- [Data in this exercise]:
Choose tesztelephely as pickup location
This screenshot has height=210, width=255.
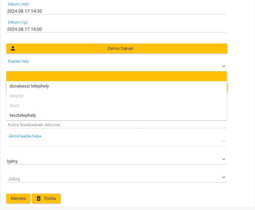pyautogui.click(x=23, y=115)
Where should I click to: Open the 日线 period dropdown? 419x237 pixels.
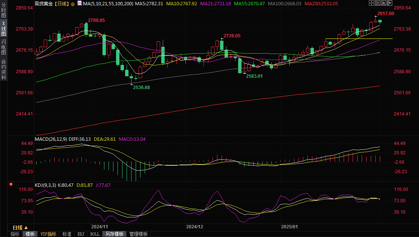point(20,228)
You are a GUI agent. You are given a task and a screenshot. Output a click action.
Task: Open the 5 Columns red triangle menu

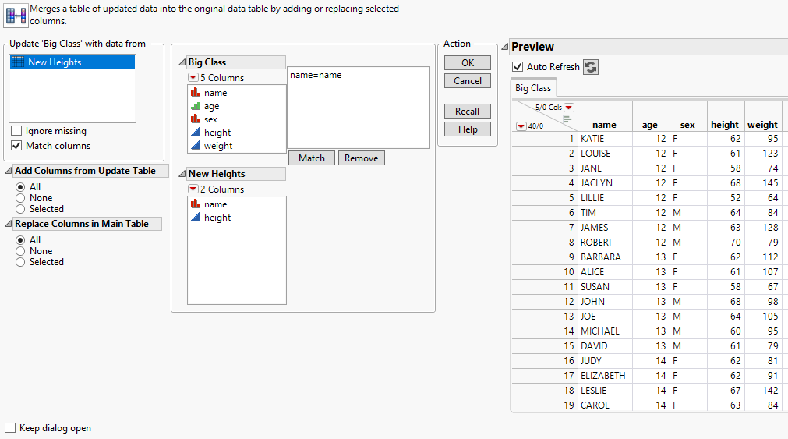pos(193,78)

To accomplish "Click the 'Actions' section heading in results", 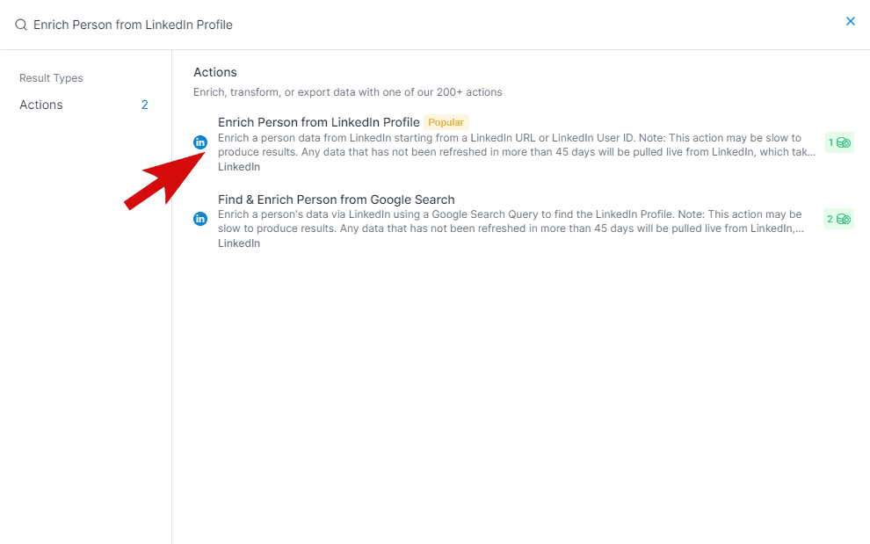I will pyautogui.click(x=215, y=72).
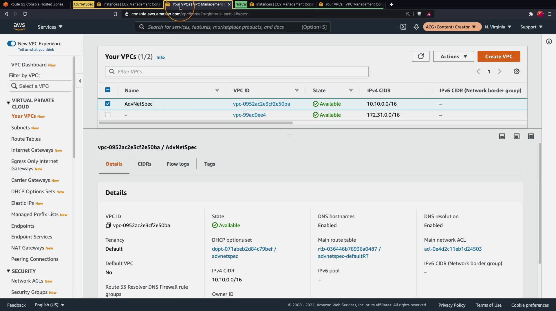
Task: Maximize details pane to full view
Action: [531, 136]
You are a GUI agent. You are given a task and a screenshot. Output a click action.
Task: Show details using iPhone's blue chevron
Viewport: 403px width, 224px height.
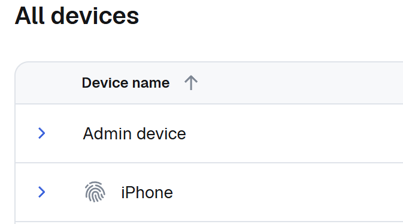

- [Task statement]:
Take the line that contains "Task: Show details" and every line after it down to the last line of the entries above, and output them exactly, with nothing else and no pictures.

- [Answer space]:
Task: Show details using iPhone's blue chevron
Viewport: 403px width, 224px height.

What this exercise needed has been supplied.